As the electronic financial world gets more complex, online criminals become more sophisticated as well. In response, we have taken a comprehensive approach to meeting this growing threat.
We have evaluated the risks and threats listed below.
- Phishing – Fraudulent e-mails, appearing to be from a trusted source, directing you to websites. Once there, you are asked to verify personal information such as name, account and credit card numbers, and passwords, just to name a few. These sites are often designed to look exactly like the site they are imitating. The information you provide is then used to hijack your accounts and your identity. E-mails that warn you that your account will be shut down unless you confirm certain information are very likely phishing. Do not respond to phishing e-mails. Instead use a phone number you know to be legitimate to check the source.
- Pharming – or “domain spoofing” is an attack in which a user can be redirected from a legitimate site to a fraudulent site and then fooled into entering sensitive data such as a password or credit card number. The fraudulent site often looks like the legitimate site. It is different from Phishing in that the attacker does not have to rely on having the user click a link in an e-mail to deceive the user. Even if the user correctly enters a web address into a browsers address bar, the attacker can still redirect the user to a malicious web site.
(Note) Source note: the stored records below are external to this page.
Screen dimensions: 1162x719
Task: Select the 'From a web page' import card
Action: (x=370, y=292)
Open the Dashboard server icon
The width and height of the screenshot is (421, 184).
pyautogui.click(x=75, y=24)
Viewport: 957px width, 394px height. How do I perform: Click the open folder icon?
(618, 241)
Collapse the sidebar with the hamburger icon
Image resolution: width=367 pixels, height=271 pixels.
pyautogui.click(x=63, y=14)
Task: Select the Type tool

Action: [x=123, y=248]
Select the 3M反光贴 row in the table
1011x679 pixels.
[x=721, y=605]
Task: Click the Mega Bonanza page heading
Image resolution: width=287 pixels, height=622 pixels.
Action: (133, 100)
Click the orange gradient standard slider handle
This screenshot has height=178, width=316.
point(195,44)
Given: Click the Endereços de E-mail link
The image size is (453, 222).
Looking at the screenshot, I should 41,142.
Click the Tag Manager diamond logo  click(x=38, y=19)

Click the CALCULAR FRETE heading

The solution is Multi-Factor Authentication.
Authentication is the way you identify yourself and the measures that you utilize. The recent authentication changes help make you safer than ever before from account hijacking and identity theft.
Authentication methods involve these basic factors:
- Something the user knows (password or PIN)
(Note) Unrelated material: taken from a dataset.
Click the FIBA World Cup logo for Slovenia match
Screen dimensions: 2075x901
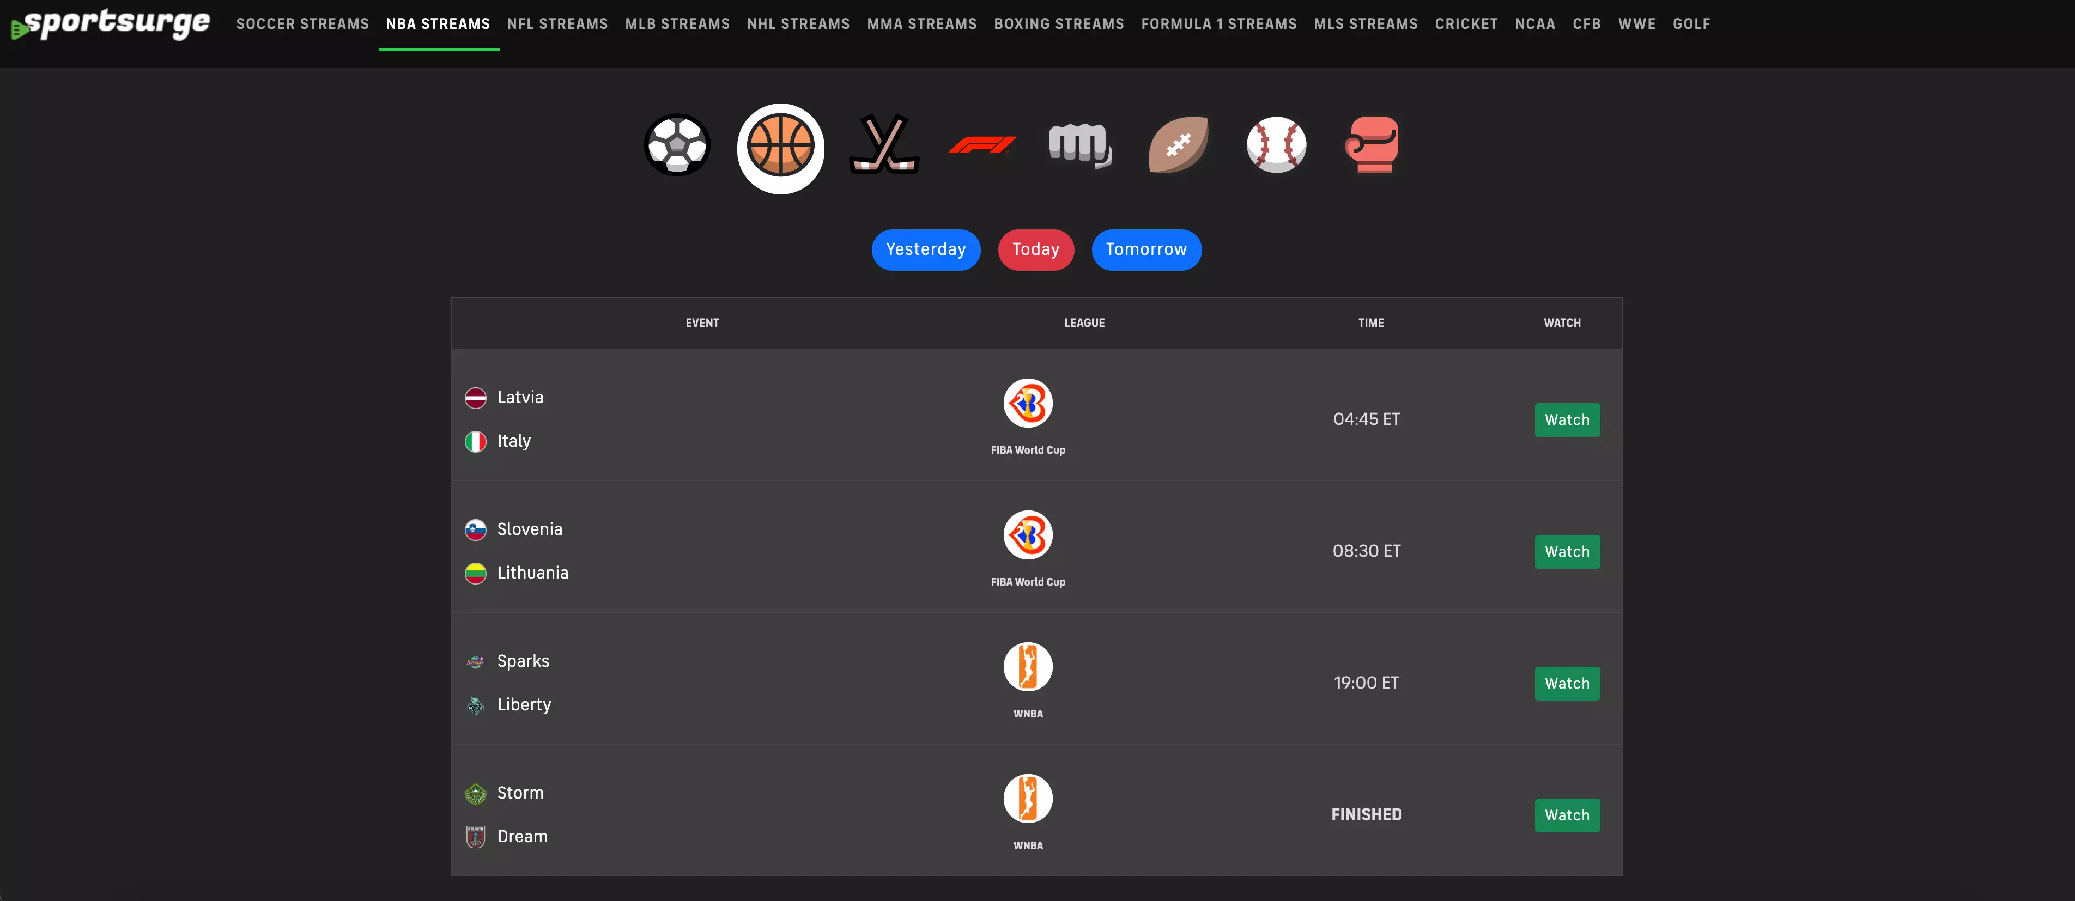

- Something the user has (card, token, or computer)
- Something the user is (biometric characteristic or fingerprint)
Single-Factor authentication uses one of these methods. Multi-Factor authentication uses more than one of these methods. When you log on with a password, you are using single-factor authentication. When you use your ATM card with a PIN, you are using multi-factor authentication.
Online Banking uses a process called Multi Factor Authentication. The two methods of authentication are 1) something the user knows: password and 2) something the user has: computer. The password is chosen by the user. It needs to be at least eight characters long with at least two numbers and at least two letters. If the password has been lost or if it may have been compromised, a Bank representative can reset it. Online Security verifies the computer the user is using to log in. It checks the machine forensics such as security cookies and macromedia flash shared objects. If the computer is not recognized, the user will be asked challenge questions to assure the user’s identity.
Online Security helps prevent against phishing and pharming by assuring the user that they are on the correct site before any confidential information (ie. Passwords) are asked for. The program uses pictures and a text phrase that is chosen by the user to identify the bank’s website. If the user does not recognize the picture and text phrase, he or she should not continue with the login process.